● **Texte source**:
/---

Intervention de Max Zins, chargé de recherches au CNRS et au CERI au colloque du 22 juin 2009, Où va la Pakistan ?
Le Pakistan naît, comme Etat et nation indépendante, en 1947, en même temps que l’Inde (à quelques heures près) de ce qu’on appelle la partition de l’Inde.
Dès 1946, les choses se sont très mal passées. La partition se fait dans d’atroces massacres et de grands transferts de population.
Le Pakistan naît de ce traumatisme.
La sociologie de ces massacres va me permettre d’exposer la problématique de mon exposé.
Ces massacres tranchent par rapport à ceux que l’Inde avait connus depuis des siècles, quand Hindous et Musulmans s’entretuaient pour des raisons religieuses. La religion est une affaire tellement importante qu’elle concerne d’abord les hommes et, lors des massacres interreligieux entre Hindous et Musulmans, avant la partition, seuls les hommes s’entretuaient. Les femmes et les enfants n’étaient pas concernés. La plupart des émeutes avaient lieu lors des processions, devant des temples ou des mosquées. Le caractère religieux des massacres était donc bien marqué.
Les massacres qui suivent la partition ont une sociologie totalement différente. Le premier massacre de ce nouveau type a lieu en 1946 à Calcutta. Sur l’ensemble de la période, depuis la partition, 75% des victimes sont des femmes et des enfants. Perpétrés par des hommes jeunes (17 – 25 ans), ces massacres prennent la forme de meurtres d’individus ou de petits groupes (cinq ou six personnes). On tue surtout dans les centres urbains, non pas autour des mosquées ou des symboles religieux, mais sur les places publiques, aux carrefours, devant les postes (symboles publics). Les massacres sont réalisés au couteau, les corps sont horriblement dépecés puis exposés aux carrefours et dans les lieux publics. Il s’agit de provoquer la panique et le départ des populations, dans une logique émeutière. En 1947, tout se passe comme si on voulait tuer les futurs citoyens des futurs Etats à créer. C’est pourquoi je parle de « massacres citoyens ». Puisqu’il s’agit de citoyens, les femmes ne sont plus exclues. Et comme les massacres sont commis par des hommes, les femmes en sont les victimes les plus nombreuses. Ce qui se passe en 1947 n’est pas de l’ordre du religieux mais du politique, dans le cadre de la création d’Etats-nations. C’est ainsi que, pour reprendre votre expression, le Pakistan est né de façon douloureuse, « mal né », dans un enfantement dramatique, à partir de massacres politiques même si les émeutiers leur donnent un masque religieux.

\---

● **Exercice écrit 1**: Retranscrivez fidèlement le passage de l'intervention compris entre « Le Pakistan naît, comme » et « de ce traumatisme. », ces deux segments inclus.
● **Exercice écrit 2**: D'après l'intervention, dans quelle ville et en quelle année a eu lieu le premier massacre du nouveau type apparu avec la partition ?
Les données ci-dessous sont sans rapport avec l'intervention.

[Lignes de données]

/---

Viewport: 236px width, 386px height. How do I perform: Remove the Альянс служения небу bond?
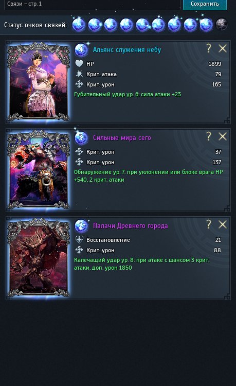pos(223,48)
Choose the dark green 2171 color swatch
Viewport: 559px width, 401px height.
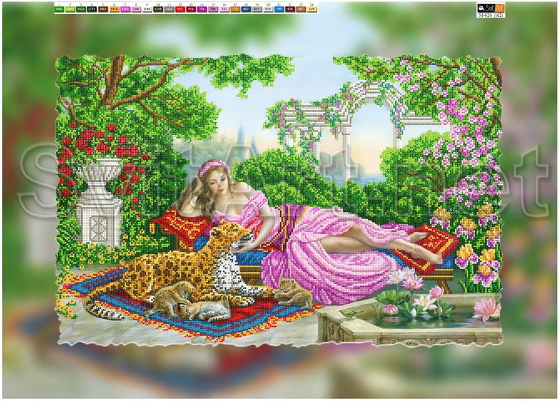(x=92, y=10)
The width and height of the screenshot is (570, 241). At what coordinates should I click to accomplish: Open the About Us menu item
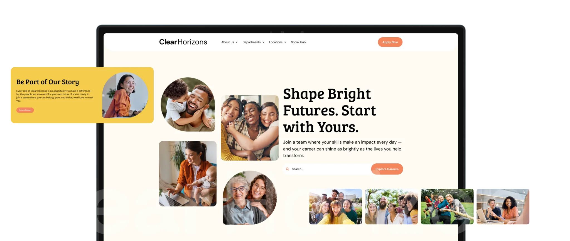click(x=228, y=42)
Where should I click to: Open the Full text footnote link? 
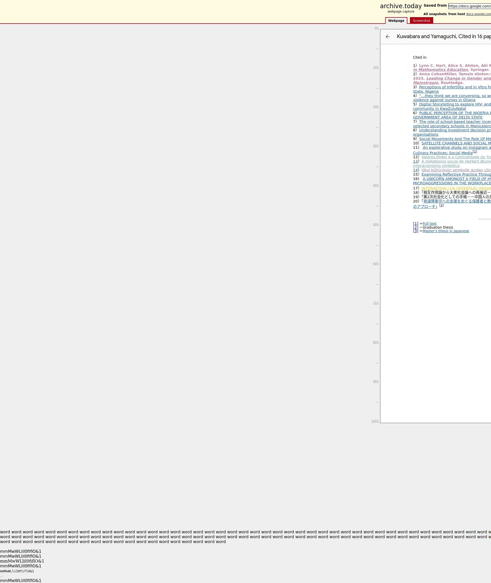coord(429,224)
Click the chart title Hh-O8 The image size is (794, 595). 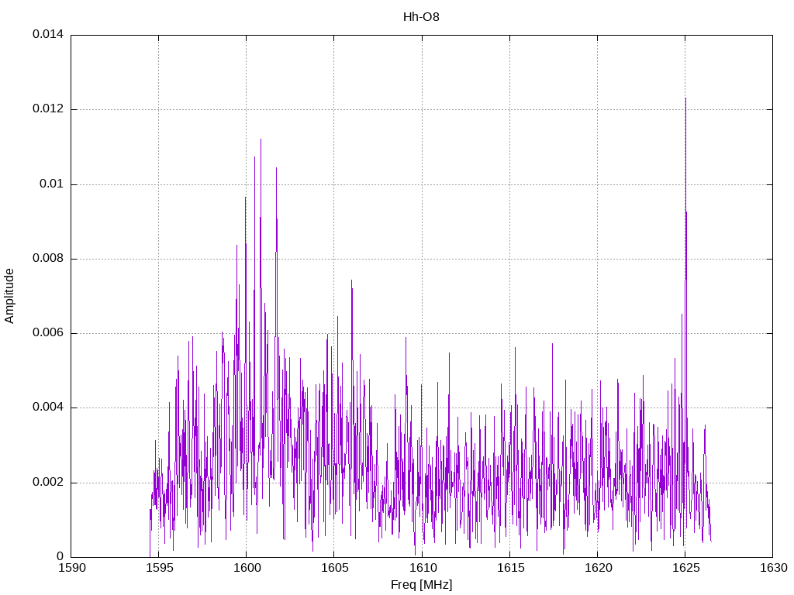coord(421,17)
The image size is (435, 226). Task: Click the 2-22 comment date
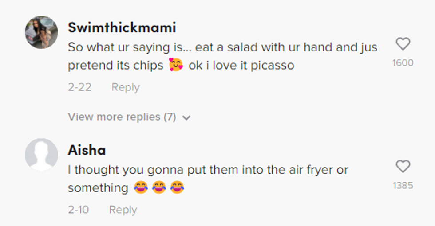79,87
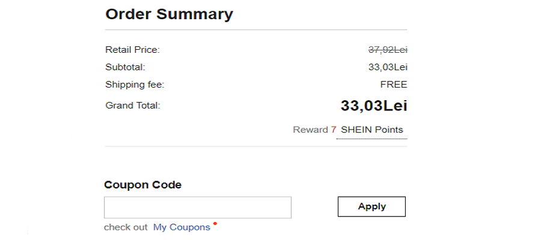Click the Reward text
Screen dimensions: 541x240
click(310, 130)
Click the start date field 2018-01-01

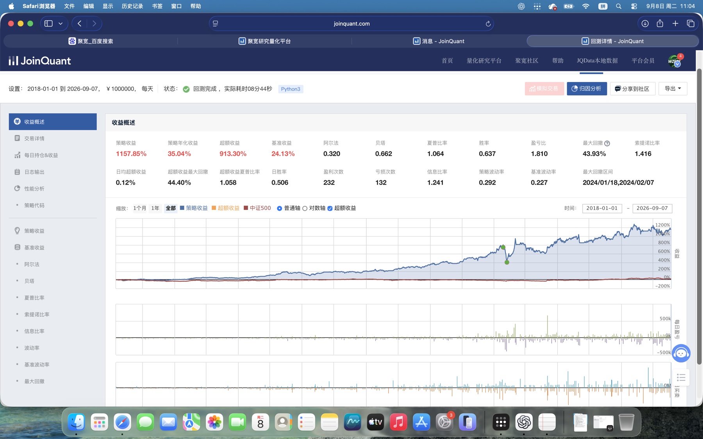pyautogui.click(x=602, y=208)
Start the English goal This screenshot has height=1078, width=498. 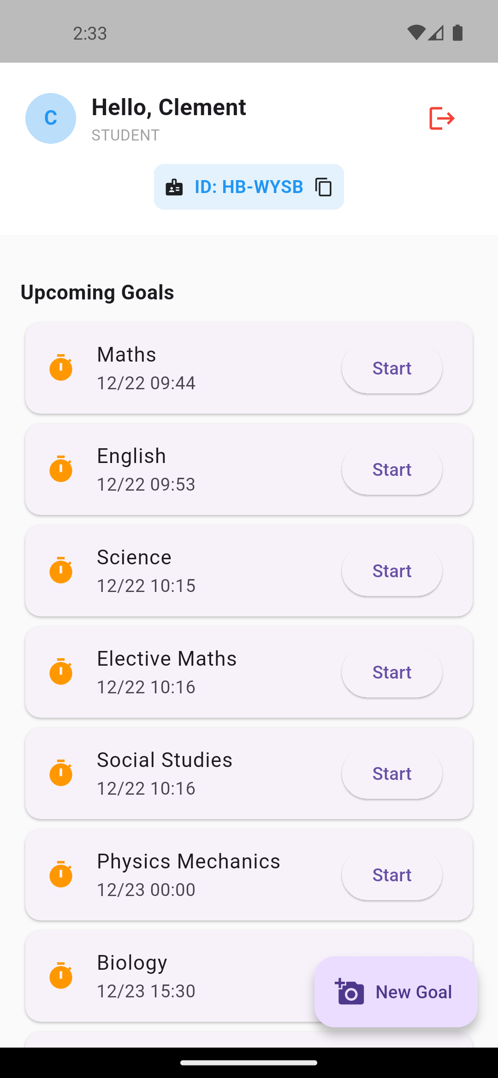392,469
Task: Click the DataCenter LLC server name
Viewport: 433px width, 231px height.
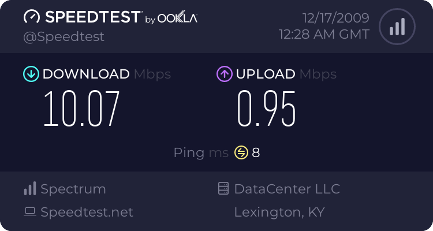Action: pyautogui.click(x=287, y=189)
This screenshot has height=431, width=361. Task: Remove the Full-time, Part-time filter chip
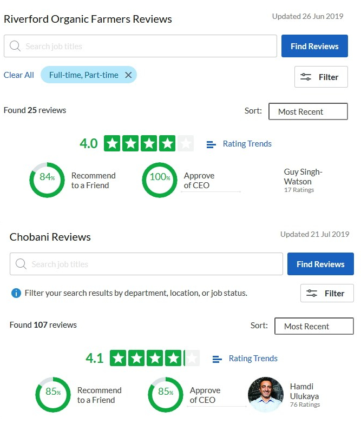pyautogui.click(x=128, y=75)

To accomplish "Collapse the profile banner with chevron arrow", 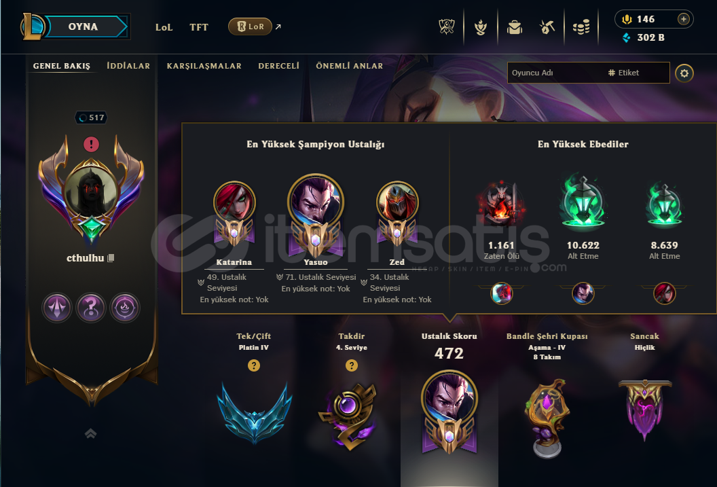I will point(90,433).
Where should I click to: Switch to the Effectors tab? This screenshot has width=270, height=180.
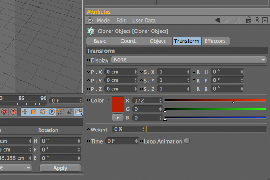tap(215, 41)
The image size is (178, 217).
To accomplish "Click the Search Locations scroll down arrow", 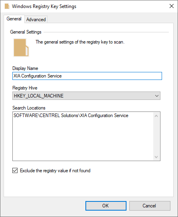I will click(x=156, y=157).
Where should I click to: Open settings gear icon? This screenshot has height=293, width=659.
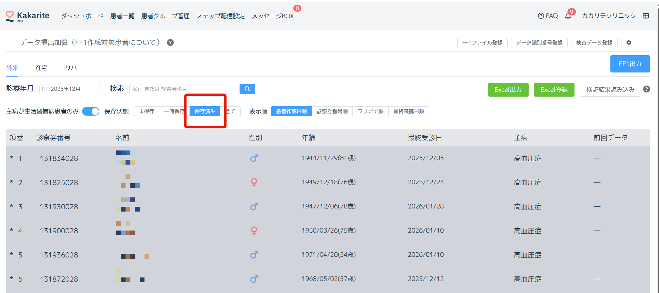[x=629, y=43]
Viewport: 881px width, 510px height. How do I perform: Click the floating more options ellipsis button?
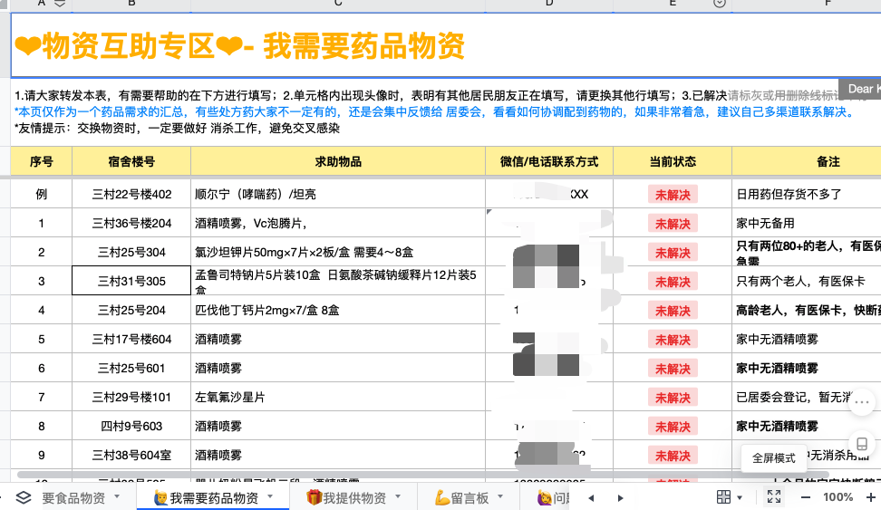862,406
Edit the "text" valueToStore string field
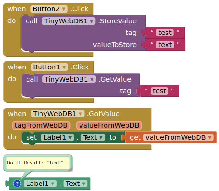 (x=165, y=45)
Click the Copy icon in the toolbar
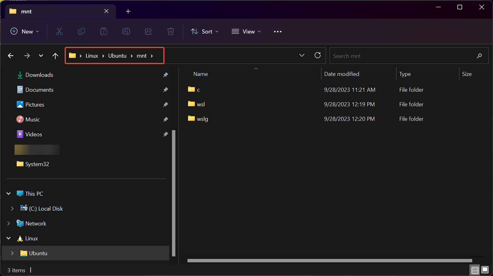The height and width of the screenshot is (276, 493). (82, 31)
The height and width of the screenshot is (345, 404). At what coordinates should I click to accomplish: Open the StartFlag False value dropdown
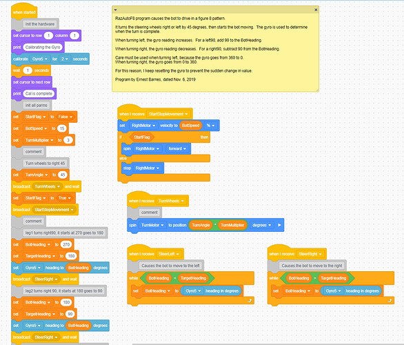[65, 117]
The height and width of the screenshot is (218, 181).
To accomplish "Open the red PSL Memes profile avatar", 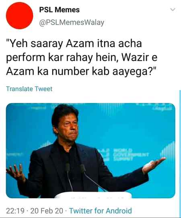I will coord(19,16).
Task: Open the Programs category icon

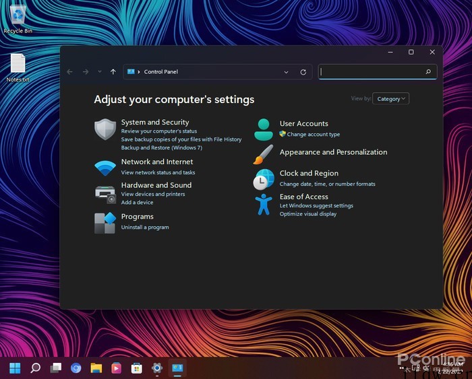Action: tap(105, 223)
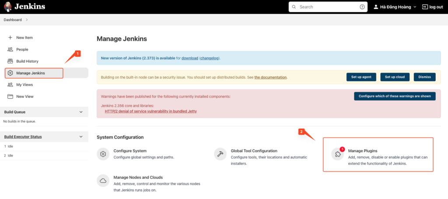The height and width of the screenshot is (199, 448).
Task: Click the People sidebar icon
Action: point(11,49)
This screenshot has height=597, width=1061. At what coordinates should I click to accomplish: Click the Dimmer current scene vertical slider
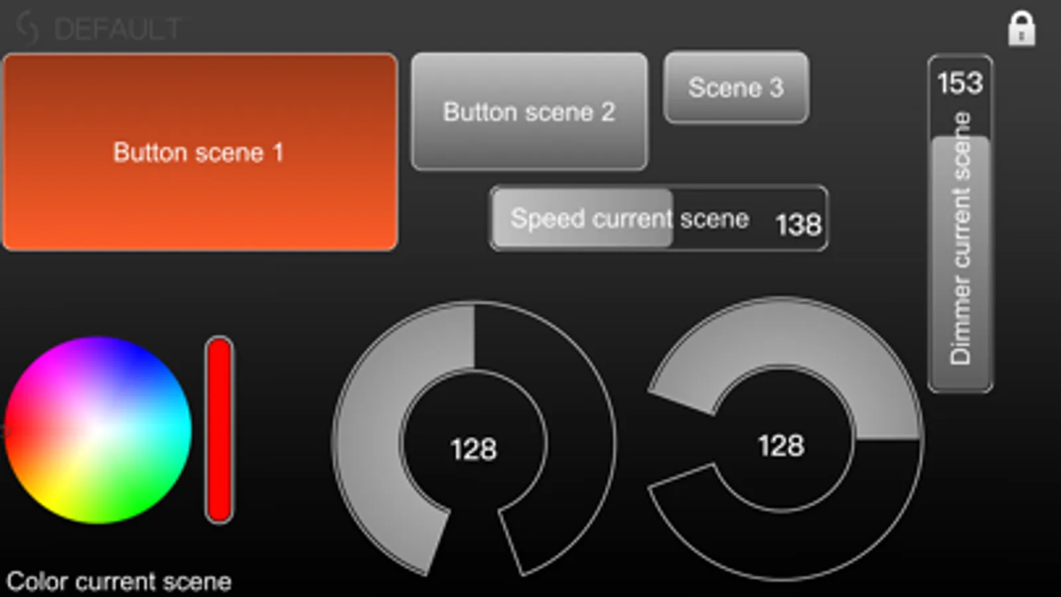960,252
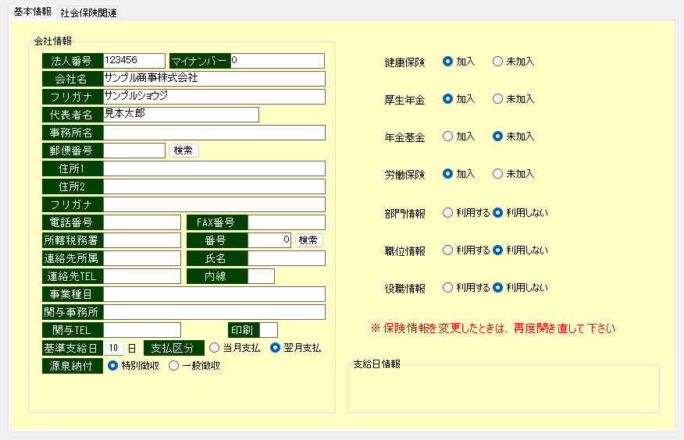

\---

● **Résultat 1**:
Le Pakistan naît, comme Etat et nation indépendante, en 1947, en même temps que l’Inde (à quelques heures près) de ce qu’on appelle la partition de l’Inde.
Dès 1946, les choses se sont très mal passées. La partition se fait dans d’atroces massacres et de grands transferts de population.
Le Pakistan naît de ce traumatisme.

● **Résultat 2**: À Calcutta, en 1946.